• Records for this task:

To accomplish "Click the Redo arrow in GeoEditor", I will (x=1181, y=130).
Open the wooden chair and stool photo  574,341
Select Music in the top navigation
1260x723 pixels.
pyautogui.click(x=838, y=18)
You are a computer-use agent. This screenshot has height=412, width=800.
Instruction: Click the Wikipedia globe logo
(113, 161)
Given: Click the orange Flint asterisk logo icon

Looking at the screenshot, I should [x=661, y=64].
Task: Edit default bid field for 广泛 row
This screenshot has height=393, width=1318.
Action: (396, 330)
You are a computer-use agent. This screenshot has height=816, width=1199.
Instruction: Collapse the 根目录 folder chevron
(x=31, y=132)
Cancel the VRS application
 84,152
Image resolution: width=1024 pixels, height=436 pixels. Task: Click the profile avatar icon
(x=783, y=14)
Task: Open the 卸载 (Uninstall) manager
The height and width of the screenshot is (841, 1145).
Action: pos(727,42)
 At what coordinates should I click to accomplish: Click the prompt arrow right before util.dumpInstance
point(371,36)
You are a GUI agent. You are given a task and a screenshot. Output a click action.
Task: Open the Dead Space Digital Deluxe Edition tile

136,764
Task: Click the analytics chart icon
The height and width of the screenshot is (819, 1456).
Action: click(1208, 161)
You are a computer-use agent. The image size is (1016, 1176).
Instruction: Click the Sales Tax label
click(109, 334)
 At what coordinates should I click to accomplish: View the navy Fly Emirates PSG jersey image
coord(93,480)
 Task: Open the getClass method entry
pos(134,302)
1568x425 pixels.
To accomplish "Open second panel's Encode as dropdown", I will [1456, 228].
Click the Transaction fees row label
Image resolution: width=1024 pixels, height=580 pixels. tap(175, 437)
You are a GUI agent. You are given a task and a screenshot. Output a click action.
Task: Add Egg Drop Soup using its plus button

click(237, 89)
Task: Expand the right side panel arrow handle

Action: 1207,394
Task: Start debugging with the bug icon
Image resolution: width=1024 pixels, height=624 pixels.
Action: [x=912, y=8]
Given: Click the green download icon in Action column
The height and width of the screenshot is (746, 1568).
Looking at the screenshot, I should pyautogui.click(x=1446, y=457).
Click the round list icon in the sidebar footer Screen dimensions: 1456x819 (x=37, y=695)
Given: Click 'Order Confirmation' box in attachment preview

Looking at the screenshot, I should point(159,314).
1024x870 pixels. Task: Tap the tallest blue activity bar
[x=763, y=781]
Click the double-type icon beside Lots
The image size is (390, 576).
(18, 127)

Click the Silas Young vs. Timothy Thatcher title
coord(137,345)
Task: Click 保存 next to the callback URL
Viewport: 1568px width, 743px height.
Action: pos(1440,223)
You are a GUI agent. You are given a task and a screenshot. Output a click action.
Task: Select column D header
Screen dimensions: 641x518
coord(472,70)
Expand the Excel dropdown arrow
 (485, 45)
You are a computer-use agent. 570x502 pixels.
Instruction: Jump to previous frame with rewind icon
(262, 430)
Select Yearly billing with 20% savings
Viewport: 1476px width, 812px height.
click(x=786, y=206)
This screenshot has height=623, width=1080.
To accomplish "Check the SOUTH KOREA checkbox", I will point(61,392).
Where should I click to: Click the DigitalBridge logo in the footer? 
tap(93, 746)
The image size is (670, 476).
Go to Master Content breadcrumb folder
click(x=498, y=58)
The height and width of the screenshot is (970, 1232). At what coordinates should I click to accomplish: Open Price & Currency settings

• What is needed: Transcribe all entries exactly as they appear above.

• Written response:
To accomplish "Click the Redo arrow in GeoEditor", I will (x=1181, y=130).
Open the wooden chair and stool photo  574,341
Select Music in the top navigation
1260x723 pixels.
pyautogui.click(x=838, y=18)
You are a computer-use agent. This screenshot has height=412, width=800.
Instruction: Click the Wikipedia globe logo
(113, 161)
Given: Click the orange Flint asterisk logo icon

Looking at the screenshot, I should [x=661, y=64].
Task: Edit default bid field for 广泛 row
This screenshot has height=393, width=1318.
Action: (396, 330)
You are a computer-use agent. This screenshot has height=816, width=1199.
Instruction: Collapse the 根目录 folder chevron
(x=31, y=132)
Cancel the VRS application
 84,152
Image resolution: width=1024 pixels, height=436 pixels. Task: Click the profile avatar icon
(x=783, y=14)
Task: Open the 卸载 (Uninstall) manager
The height and width of the screenshot is (841, 1145).
Action: pos(727,42)
 At what coordinates should I click to accomplish: Click the prompt arrow right before util.dumpInstance
point(371,36)
You are a GUI agent. You are given a task and a screenshot. Output a click action.
Task: Open the Dead Space Digital Deluxe Edition tile

136,764
Task: Click the analytics chart icon
The height and width of the screenshot is (819, 1456).
Action: click(1208, 161)
You are a computer-use agent. The image size is (1016, 1176).
Instruction: Click the Sales Tax label
click(109, 334)
 At what coordinates should I click to accomplish: View the navy Fly Emirates PSG jersey image
coord(93,480)
 Task: Open the getClass method entry
pos(134,302)
1568x425 pixels.
To accomplish "Open second panel's Encode as dropdown", I will [1456, 228].
Click the Transaction fees row label
Image resolution: width=1024 pixels, height=580 pixels. tap(175, 437)
You are a GUI agent. You are given a task and a screenshot. Output a click action.
Task: Add Egg Drop Soup using its plus button

click(237, 89)
Task: Expand the right side panel arrow handle

Action: 1207,394
Task: Start debugging with the bug icon
Image resolution: width=1024 pixels, height=624 pixels.
Action: [x=912, y=8]
Given: Click the green download icon in Action column
The height and width of the screenshot is (746, 1568).
Looking at the screenshot, I should pyautogui.click(x=1446, y=457).
Click the round list icon in the sidebar footer Screen dimensions: 1456x819 (x=37, y=695)
Given: Click 'Order Confirmation' box in attachment preview

Looking at the screenshot, I should point(159,314).
1024x870 pixels. Task: Tap the tallest blue activity bar
[x=763, y=781]
Click the double-type icon beside Lots
The image size is (390, 576).
(18, 127)

Click the Silas Young vs. Timothy Thatcher title
coord(137,345)
Task: Click 保存 next to the callback URL
Viewport: 1568px width, 743px height.
Action: pos(1440,223)
You are a GUI agent. You are given a task and a screenshot. Output a click action.
Task: Select column D header
Screen dimensions: 641x518
coord(472,70)
Expand the Excel dropdown arrow
 (485, 45)
You are a computer-use agent. 570x502 pixels.
Instruction: Jump to previous frame with rewind icon
(262, 430)
Select Yearly billing with 20% savings
Viewport: 1476px width, 812px height.
click(x=786, y=206)
This screenshot has height=623, width=1080.
To accomplish "Check the SOUTH KOREA checkbox", I will point(61,392).
Where should I click to: Click the DigitalBridge logo in the footer? 
tap(93, 746)
The image size is (670, 476).
Go to Master Content breadcrumb folder
click(x=498, y=58)
The height and width of the screenshot is (970, 1232). At what coordinates should I click to accomplish: Open Price & Currency settings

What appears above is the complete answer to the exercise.